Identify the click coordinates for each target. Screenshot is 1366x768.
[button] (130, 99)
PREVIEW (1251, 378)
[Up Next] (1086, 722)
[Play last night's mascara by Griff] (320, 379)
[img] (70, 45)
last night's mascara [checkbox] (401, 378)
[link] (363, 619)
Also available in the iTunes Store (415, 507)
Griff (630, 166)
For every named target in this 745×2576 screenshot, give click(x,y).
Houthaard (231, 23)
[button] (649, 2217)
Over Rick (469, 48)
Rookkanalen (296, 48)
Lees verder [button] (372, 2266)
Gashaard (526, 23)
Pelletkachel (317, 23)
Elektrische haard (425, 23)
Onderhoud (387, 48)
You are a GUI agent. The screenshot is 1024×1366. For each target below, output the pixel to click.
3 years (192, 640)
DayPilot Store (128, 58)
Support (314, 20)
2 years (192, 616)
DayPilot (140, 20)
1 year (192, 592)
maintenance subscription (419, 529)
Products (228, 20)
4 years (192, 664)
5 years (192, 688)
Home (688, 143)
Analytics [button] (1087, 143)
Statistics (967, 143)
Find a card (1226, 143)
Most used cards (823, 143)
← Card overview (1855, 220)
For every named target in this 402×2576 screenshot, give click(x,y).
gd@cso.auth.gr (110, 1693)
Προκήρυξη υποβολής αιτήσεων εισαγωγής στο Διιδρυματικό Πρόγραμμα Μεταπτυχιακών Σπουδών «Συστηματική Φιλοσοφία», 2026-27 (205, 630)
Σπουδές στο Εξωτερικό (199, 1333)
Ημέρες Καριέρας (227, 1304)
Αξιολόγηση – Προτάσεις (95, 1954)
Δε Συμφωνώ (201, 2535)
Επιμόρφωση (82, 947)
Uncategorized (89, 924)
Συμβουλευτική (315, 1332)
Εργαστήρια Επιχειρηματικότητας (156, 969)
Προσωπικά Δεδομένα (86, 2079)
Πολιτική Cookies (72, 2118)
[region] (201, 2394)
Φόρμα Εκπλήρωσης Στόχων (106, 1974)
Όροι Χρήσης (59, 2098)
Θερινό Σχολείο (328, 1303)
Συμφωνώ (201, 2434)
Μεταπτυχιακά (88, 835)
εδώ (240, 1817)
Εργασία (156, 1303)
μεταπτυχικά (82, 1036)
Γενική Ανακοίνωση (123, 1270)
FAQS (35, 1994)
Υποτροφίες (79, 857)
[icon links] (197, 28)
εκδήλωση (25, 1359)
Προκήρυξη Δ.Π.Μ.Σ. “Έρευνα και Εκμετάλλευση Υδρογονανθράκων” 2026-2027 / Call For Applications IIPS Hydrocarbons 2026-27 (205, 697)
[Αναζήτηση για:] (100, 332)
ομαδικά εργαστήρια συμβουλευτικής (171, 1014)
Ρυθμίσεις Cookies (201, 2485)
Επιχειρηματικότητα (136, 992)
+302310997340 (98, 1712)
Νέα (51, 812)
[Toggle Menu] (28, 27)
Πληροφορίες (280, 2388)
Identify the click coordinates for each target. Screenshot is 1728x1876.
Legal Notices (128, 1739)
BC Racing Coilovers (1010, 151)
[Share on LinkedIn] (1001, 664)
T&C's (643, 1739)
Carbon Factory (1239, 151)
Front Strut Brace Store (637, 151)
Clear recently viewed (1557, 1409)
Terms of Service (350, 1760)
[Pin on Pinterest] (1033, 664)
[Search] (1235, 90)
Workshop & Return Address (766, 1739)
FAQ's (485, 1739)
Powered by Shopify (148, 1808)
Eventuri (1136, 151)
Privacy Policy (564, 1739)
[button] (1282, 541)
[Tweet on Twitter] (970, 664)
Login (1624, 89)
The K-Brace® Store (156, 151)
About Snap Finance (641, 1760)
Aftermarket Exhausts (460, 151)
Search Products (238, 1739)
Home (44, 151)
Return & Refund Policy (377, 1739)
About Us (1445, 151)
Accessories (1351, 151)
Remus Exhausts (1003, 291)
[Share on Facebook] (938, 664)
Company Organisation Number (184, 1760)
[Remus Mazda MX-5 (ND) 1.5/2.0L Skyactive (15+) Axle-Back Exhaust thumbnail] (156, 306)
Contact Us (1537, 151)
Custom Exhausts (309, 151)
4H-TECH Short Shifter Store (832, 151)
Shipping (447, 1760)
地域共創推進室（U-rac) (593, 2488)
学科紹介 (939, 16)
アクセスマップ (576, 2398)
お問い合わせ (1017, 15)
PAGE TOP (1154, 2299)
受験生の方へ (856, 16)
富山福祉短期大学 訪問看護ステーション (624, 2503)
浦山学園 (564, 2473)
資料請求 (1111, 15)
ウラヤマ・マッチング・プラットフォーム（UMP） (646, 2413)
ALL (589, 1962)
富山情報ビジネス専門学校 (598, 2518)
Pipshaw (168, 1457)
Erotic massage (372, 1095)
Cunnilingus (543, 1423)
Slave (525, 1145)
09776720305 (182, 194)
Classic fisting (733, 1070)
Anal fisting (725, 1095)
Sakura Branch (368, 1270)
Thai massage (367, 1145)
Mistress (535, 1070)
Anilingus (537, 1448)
——
- Directions for this task
Within the listing above, locate the line containing "Most used cards (823, 143)" and the line containing "Προκήρυξη υποβολής αιτήσεων". Reproduce those two lines and all lines between them exactly, with nothing added.

- Reply
Most used cards (823, 143)
← Card overview (1855, 220)
For every named target in this 402×2576 screenshot, give click(x,y).
gd@cso.auth.gr (110, 1693)
Προκήρυξη υποβολής αιτήσεων εισαγωγής στο Διιδρυματικό Πρόγραμμα Μεταπτυχιακών Σπουδών «Συστηματική Φιλοσοφία», 2026-27 (205, 630)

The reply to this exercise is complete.